Should the entries contain pictures, leave them out and return exactly the lines from the first through the line holding "The image size is (395, 275).".

Exercise data: Begin

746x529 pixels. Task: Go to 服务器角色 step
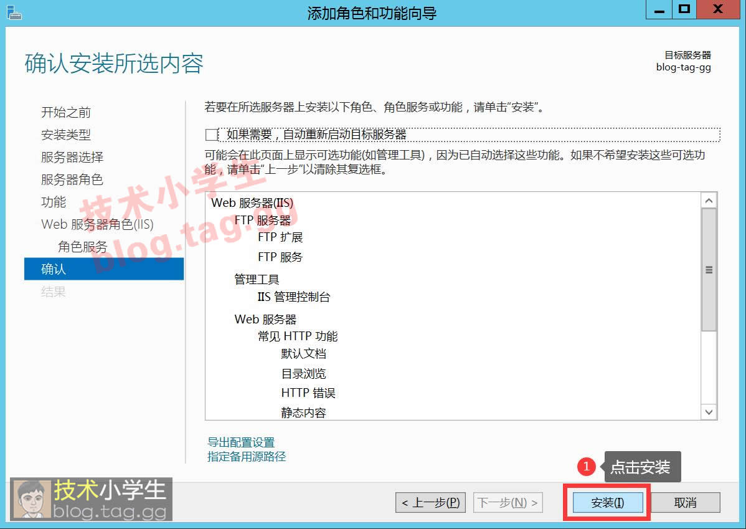tap(72, 179)
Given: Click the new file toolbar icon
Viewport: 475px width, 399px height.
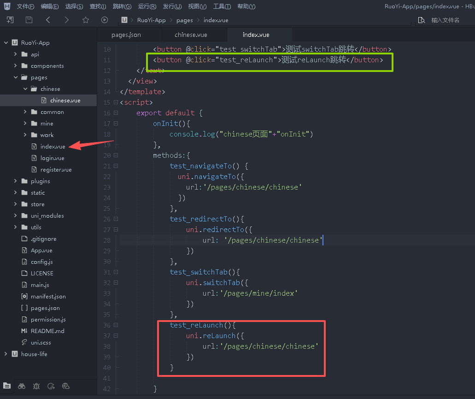Looking at the screenshot, I should pos(10,20).
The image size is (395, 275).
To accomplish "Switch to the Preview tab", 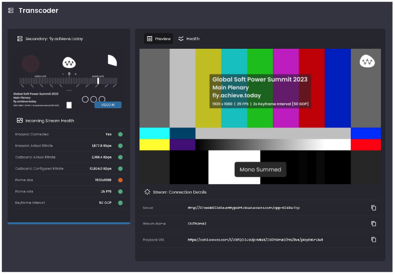I will pyautogui.click(x=159, y=39).
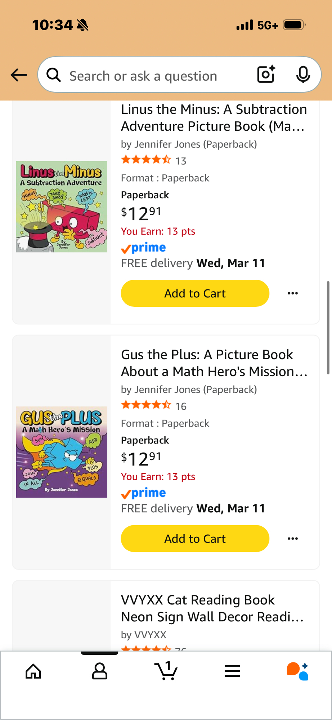This screenshot has width=332, height=720.
Task: Tap the back arrow icon
Action: click(x=19, y=75)

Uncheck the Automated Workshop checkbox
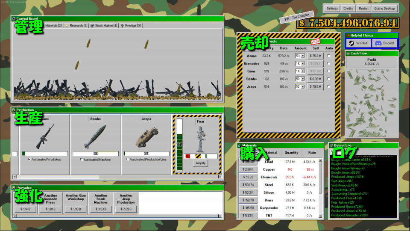click(29, 160)
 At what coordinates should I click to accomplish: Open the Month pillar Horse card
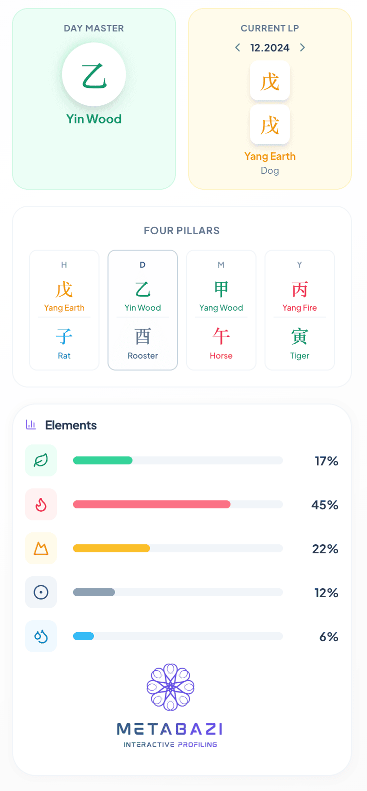pyautogui.click(x=221, y=310)
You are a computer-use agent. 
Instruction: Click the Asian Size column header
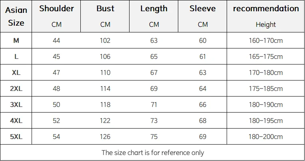pos(16,16)
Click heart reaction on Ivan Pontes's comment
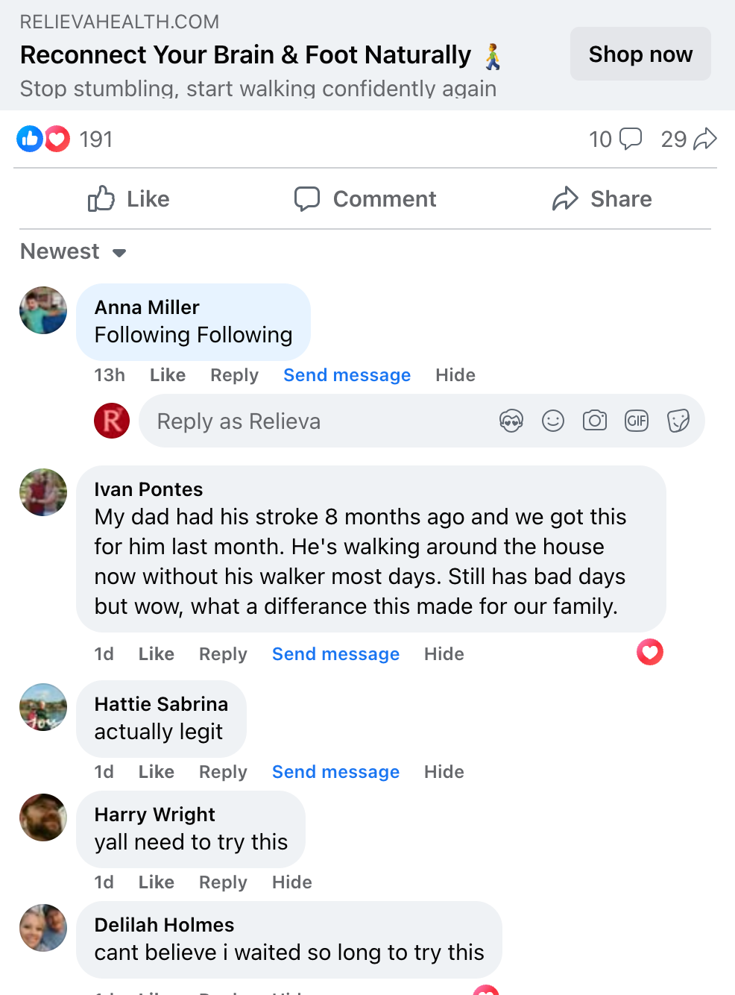 point(650,653)
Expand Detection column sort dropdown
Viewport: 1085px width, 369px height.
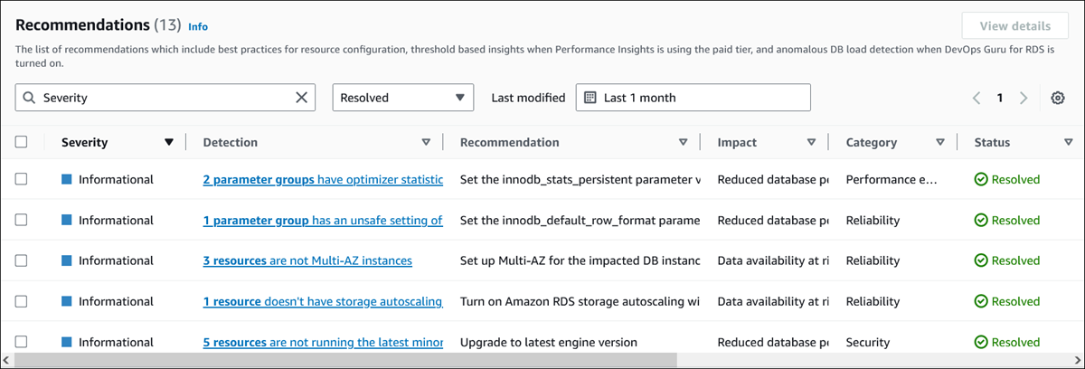pyautogui.click(x=426, y=142)
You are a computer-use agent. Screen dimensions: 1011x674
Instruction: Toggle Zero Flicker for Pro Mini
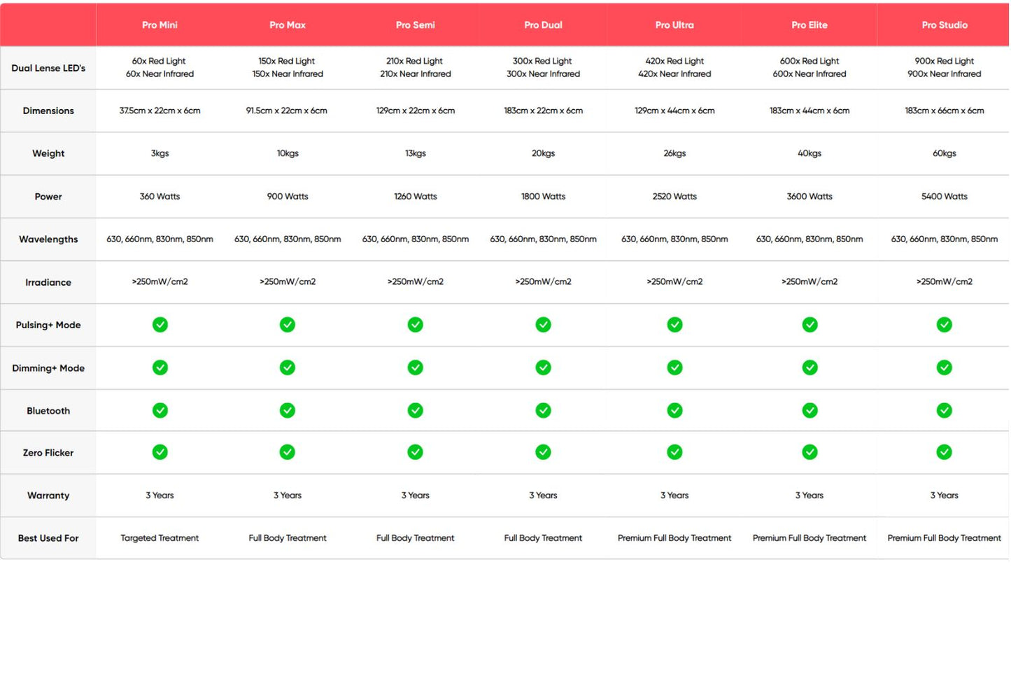[x=160, y=452]
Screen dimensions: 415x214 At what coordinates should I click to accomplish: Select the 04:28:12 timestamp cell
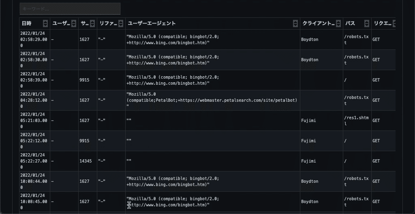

Exercise data: End

Exercise solution —
746x529 pixels. Task: Go to 服务器角色 step
tap(72, 179)
Given: Click the new file toolbar icon
Viewport: 475px width, 399px height.
Looking at the screenshot, I should pos(10,20).
The image size is (395, 275).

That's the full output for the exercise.